Housing, which is already the sector with the most investment foreseen in the Recovery and Resilience Plan, with more than 1,600 million euros, is also the sector that may still benefit from still more 1,149 million through loans.
The priority to housing is explained by the Government with the fact that the “normal” structural funds do not allow to finance this sector, which is now allowed by this plan.
The new version of the PRR, in a model of a synthesis document, is put on Tuesday for public discussion, on the government portal. This is followed by two weeks of public consultation, which includes meetings between the Government with formal partners and contributions from citizens. The objective is to deliver the document to Brussels in early March and the Government wants to have measures already on the ground before the summer.
Right after housing comes health, where investments in primary care, long-term care and other dimensions of the health sector will receive 1,383 million euros from the so-called European “bazooka”.
As we read in the introduction, the Recovery and Resilience Plan was organized into three structural dimensions: Resilience, Climate Transition and Digital Transition. These dimensions are realized through 19 Components that in turn integrate 36 reforms and 77 investments. In relation to the initial document presented in October, this version is much more concrete in terms of measures and details.
The bulk of the PPR goes to the Resilience dimension, which concentrates 61% of the global amount of the PRR and “reflects the strong priority attributed to the strengthening of the country’s resilience”, as read in the document.

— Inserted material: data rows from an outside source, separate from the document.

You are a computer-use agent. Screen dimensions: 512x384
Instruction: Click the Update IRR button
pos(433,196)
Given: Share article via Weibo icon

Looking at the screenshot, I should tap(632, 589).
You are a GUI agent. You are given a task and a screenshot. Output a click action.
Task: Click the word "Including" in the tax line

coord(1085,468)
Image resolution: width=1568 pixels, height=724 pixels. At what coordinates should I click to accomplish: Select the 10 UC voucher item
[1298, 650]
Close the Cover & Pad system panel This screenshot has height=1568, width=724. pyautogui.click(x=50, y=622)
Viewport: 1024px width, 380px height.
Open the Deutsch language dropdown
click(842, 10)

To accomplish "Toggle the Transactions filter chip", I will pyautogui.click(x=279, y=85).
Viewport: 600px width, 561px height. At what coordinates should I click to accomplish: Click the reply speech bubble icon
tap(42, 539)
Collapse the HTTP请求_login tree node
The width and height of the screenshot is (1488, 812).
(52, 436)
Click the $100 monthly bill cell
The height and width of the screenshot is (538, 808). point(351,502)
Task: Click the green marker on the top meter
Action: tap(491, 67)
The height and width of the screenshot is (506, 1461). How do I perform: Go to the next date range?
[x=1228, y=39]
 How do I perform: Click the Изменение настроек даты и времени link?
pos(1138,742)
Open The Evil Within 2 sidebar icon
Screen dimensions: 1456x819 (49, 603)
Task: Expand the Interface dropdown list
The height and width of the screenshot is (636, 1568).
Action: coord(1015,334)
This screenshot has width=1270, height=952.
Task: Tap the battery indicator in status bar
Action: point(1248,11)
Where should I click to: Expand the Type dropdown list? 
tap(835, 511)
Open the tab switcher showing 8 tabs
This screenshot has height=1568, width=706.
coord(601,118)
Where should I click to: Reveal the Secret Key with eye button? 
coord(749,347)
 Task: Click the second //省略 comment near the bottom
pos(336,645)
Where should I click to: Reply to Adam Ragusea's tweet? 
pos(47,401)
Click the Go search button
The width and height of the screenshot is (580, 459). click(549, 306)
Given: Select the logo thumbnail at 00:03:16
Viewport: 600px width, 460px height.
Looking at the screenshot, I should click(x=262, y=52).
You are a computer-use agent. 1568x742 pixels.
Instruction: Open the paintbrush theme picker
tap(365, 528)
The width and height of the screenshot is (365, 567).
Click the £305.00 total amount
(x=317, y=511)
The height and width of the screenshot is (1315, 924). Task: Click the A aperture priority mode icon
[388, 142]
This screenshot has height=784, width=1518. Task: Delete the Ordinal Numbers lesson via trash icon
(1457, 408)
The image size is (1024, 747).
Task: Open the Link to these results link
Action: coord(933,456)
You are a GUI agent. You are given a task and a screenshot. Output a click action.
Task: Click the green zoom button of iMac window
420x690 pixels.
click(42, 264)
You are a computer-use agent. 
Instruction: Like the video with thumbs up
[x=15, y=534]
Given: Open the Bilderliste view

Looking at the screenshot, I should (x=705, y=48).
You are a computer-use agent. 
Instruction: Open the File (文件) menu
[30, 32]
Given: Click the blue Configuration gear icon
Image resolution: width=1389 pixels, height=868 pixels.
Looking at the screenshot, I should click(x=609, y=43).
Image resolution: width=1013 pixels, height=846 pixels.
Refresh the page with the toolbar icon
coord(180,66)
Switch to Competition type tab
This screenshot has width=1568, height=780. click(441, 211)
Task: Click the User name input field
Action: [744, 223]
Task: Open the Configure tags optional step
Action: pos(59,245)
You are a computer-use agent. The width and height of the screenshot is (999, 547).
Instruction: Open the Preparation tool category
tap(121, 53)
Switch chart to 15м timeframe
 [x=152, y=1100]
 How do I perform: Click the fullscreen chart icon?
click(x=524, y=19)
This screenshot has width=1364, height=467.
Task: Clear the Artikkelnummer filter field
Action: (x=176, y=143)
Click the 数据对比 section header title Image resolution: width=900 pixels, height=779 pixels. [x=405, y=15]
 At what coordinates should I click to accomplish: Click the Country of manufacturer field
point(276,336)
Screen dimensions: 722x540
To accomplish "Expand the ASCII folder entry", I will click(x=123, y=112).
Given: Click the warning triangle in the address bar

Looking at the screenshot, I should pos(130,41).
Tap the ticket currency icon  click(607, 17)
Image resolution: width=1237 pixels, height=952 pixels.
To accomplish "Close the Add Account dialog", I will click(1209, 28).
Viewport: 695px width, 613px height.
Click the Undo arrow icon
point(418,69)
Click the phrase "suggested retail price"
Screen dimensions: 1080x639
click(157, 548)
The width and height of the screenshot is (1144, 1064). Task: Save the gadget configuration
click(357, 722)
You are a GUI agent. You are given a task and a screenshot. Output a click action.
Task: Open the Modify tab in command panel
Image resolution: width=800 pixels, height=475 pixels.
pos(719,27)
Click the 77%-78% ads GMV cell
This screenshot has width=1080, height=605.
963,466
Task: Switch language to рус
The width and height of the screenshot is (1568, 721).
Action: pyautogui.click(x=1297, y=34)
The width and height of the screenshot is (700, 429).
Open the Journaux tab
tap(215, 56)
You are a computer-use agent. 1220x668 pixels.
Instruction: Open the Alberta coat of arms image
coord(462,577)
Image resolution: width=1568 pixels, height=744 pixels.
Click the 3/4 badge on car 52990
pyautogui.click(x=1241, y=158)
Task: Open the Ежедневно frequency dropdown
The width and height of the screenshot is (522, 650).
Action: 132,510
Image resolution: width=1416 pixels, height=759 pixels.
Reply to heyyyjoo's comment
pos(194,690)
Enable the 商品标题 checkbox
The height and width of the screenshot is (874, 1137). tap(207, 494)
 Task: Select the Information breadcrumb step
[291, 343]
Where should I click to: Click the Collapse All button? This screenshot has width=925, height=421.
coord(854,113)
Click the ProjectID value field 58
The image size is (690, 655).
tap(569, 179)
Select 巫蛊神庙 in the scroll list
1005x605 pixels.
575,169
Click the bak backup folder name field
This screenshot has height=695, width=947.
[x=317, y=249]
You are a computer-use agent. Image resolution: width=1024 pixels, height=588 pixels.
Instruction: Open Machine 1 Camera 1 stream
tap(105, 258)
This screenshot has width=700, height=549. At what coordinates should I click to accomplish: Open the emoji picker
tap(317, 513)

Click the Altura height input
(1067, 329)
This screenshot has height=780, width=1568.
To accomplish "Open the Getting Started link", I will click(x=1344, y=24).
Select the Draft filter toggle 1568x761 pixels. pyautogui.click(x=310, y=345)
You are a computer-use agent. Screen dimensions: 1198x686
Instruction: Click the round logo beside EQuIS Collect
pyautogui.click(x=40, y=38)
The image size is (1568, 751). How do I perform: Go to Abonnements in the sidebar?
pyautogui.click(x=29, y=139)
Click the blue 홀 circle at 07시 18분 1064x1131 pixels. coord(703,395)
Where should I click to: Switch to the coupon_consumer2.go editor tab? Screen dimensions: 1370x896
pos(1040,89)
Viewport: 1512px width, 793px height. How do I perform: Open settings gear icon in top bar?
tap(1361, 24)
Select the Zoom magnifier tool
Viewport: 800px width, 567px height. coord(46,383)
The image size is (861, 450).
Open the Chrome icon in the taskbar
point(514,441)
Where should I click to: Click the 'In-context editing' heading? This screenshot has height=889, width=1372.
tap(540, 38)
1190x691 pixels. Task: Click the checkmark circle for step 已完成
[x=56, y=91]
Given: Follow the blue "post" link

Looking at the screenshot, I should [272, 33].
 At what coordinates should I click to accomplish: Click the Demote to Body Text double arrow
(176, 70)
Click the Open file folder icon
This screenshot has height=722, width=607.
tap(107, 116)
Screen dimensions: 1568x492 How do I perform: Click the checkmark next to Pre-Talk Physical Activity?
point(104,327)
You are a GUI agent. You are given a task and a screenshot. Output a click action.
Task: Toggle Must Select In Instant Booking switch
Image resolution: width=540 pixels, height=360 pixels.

“The strengthening of the country’s economic, social and territorial resilience is particularly relevant as a first-line response in the transition from economic and social stabilization to recovery. A necessary recovery for the Portuguese economy and society to be better prepared for future shocks, regardless of their nature. The timely nature of measures to strengthen the country’s resilience is essential to stop the effects of the crisis, but also to pave the way for the construction of a more competitive, more cohesive and more inclusive economy, with a greater capacity to take advantage of the opportunities resulting from the climate and digital transitions of the economy, society and territories ”, justifies the Government.